:: Material supplied
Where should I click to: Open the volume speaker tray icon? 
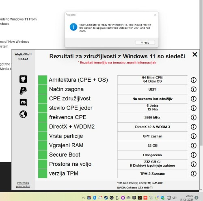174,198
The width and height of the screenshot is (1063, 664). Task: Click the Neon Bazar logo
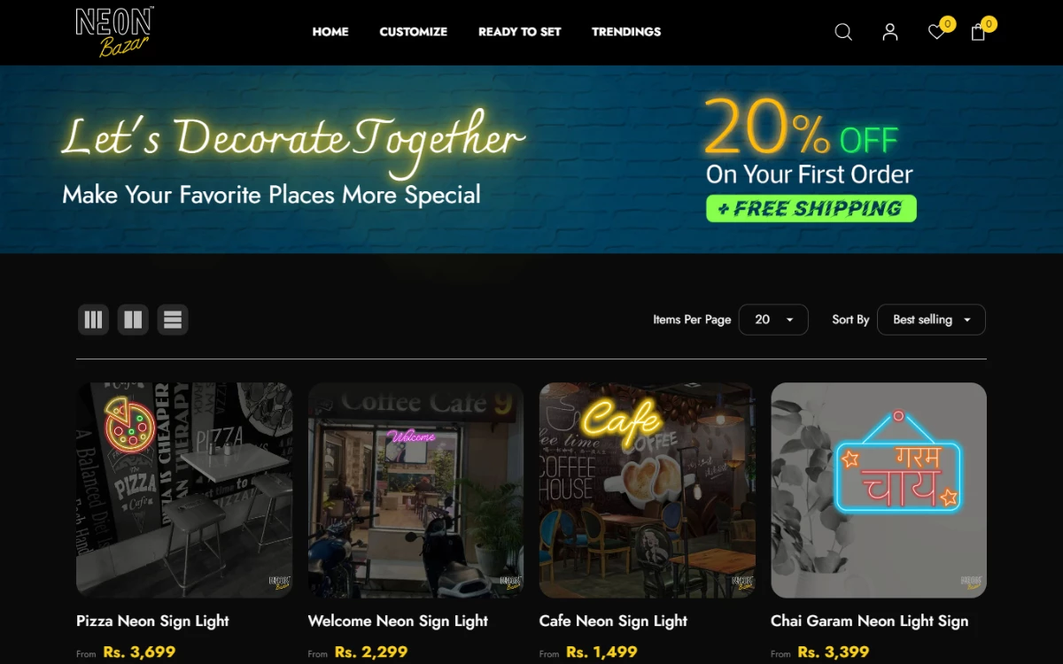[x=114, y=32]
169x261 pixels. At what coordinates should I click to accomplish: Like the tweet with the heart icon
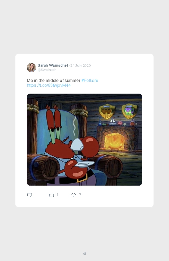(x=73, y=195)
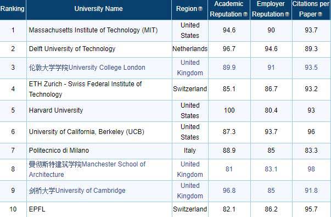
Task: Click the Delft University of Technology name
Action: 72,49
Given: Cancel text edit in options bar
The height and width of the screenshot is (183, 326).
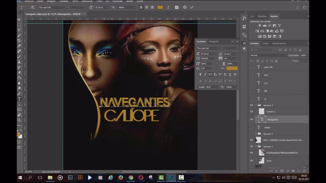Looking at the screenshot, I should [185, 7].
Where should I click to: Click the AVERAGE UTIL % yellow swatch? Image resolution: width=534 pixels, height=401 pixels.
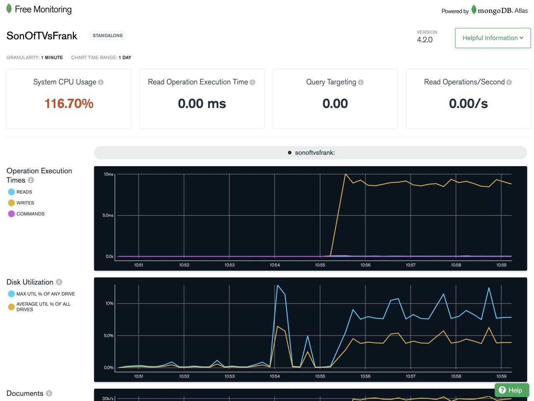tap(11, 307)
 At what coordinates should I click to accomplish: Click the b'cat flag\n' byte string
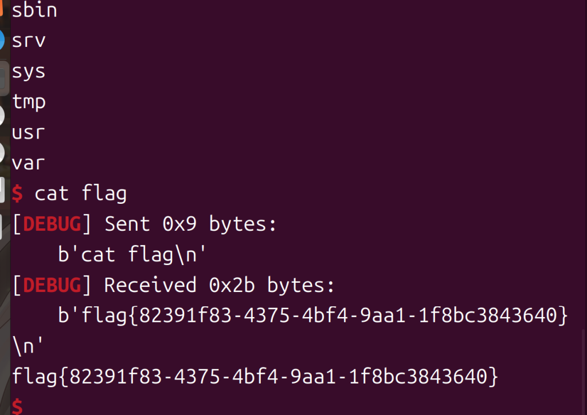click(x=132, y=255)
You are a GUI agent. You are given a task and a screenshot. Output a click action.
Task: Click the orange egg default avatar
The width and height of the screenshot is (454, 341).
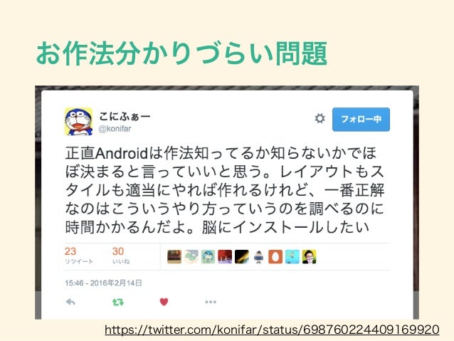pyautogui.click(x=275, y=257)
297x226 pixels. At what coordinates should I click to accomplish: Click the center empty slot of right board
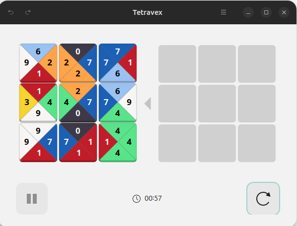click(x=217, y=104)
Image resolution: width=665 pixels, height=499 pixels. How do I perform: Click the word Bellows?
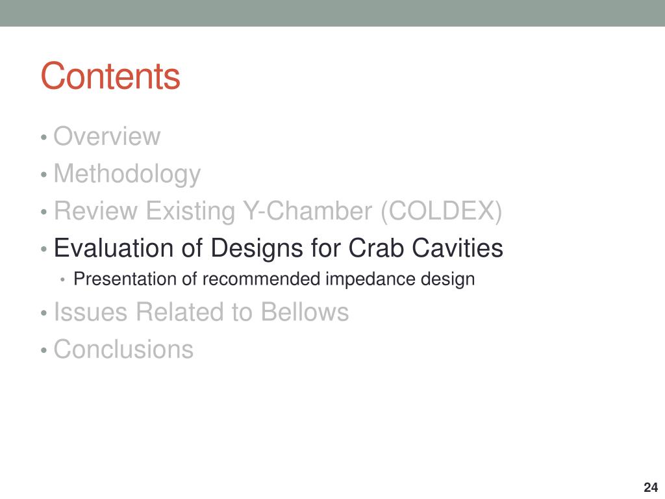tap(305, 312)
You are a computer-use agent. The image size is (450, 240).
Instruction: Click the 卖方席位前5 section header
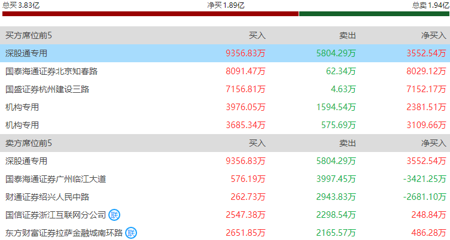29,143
::::
:: Material supplied
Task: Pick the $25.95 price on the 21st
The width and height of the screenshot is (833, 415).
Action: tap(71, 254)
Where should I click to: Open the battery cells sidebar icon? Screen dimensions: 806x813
::::
:: Material supplied
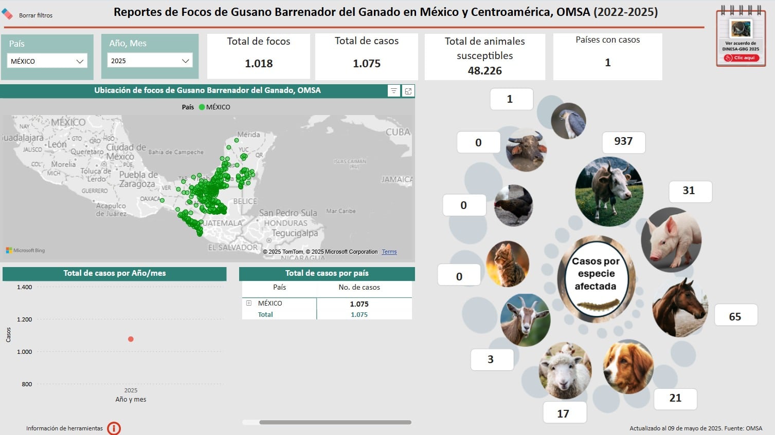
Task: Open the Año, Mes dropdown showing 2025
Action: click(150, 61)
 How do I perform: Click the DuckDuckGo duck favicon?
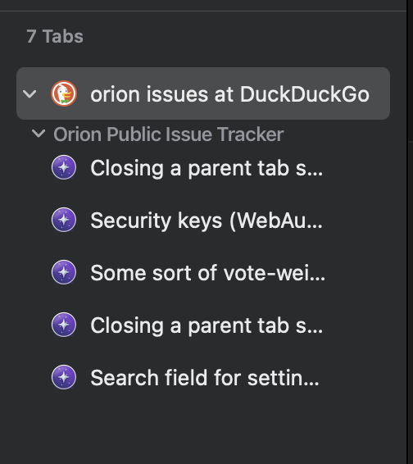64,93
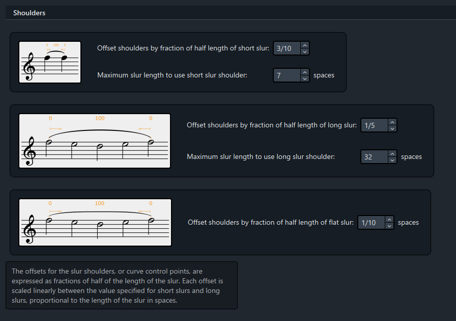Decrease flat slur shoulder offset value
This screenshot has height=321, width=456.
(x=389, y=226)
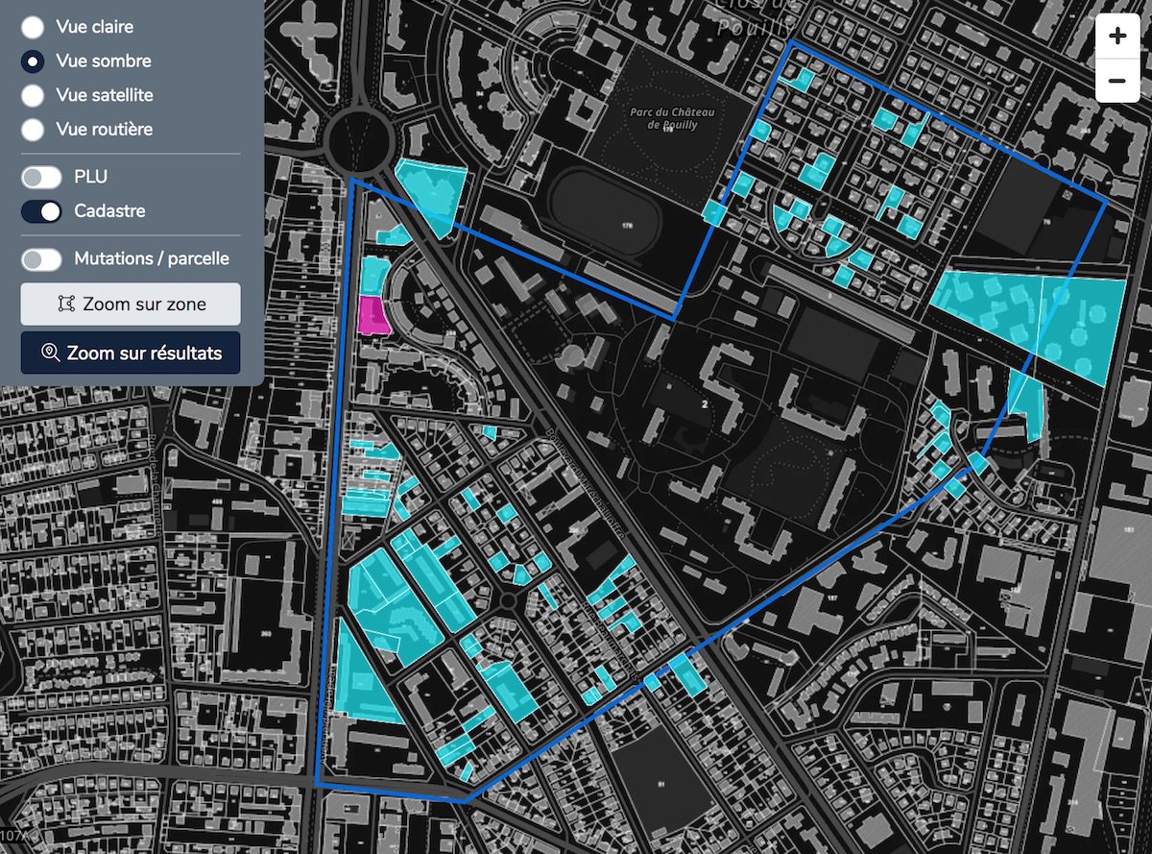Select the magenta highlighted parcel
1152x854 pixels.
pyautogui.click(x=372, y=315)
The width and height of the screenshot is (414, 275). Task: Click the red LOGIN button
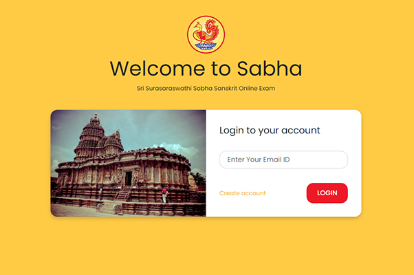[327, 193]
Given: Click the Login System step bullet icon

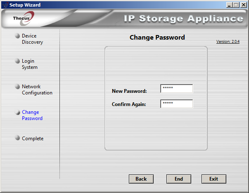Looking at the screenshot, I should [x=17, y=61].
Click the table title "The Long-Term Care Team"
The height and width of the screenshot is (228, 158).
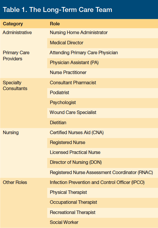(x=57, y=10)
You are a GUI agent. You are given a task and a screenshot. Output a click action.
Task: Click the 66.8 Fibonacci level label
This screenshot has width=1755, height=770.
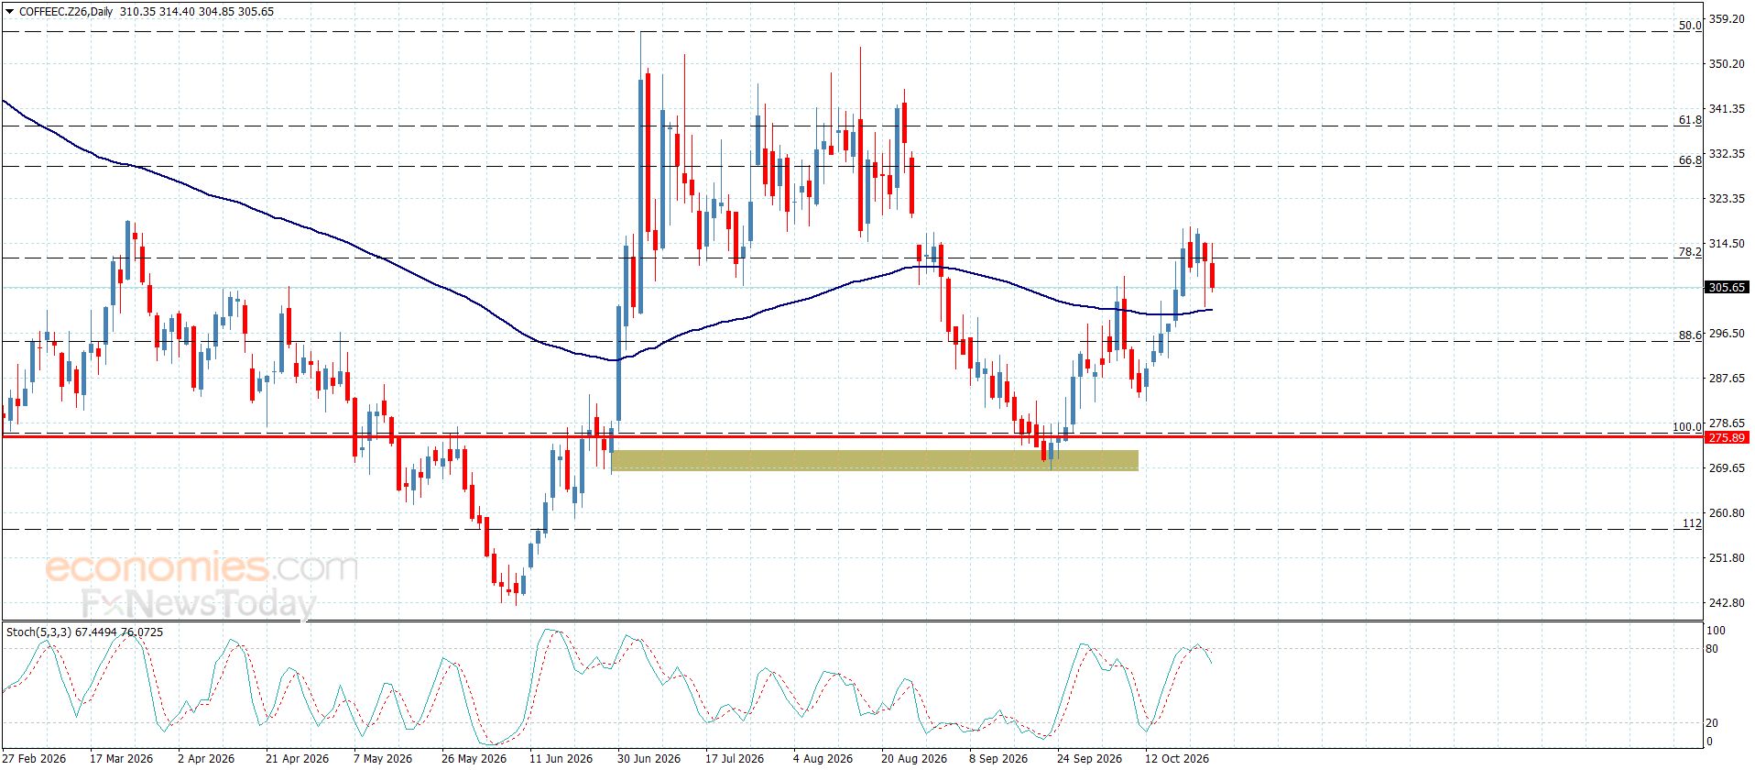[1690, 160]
::::
### Exercise instructions
In the records above, copy exactly everything from the line that has "169x261 pixels. At" down to the line that has "You are a computer-use", both ends included, and leave out the pictures.

### Task response
169x261 pixels. At what coordinates should I click to accomplish: Like the tweet with the heart icon
(x=73, y=195)
Task: Click the Delft University of Technology name
Action: 72,49
Given: Cancel text edit in options bar
The height and width of the screenshot is (183, 326).
Looking at the screenshot, I should [185, 7].
Where should I click to: Click the AVERAGE UTIL % yellow swatch? Image resolution: width=534 pixels, height=401 pixels.
tap(11, 307)
 At what coordinates should I click to accomplish: Click the b'cat flag\n' byte string
click(x=132, y=255)
You are a GUI agent. You are given a task and a screenshot. Output a click action.
Task: Click the orange egg default avatar
The width and height of the screenshot is (454, 341).
pyautogui.click(x=275, y=257)
297x226 pixels. At what coordinates should I click to accomplish: Click the center empty slot of right board
click(x=217, y=104)
Image resolution: width=665 pixels, height=499 pixels. How do I perform: Click the word Bellows?
tap(305, 312)
You are a computer-use agent. The image size is (450, 240).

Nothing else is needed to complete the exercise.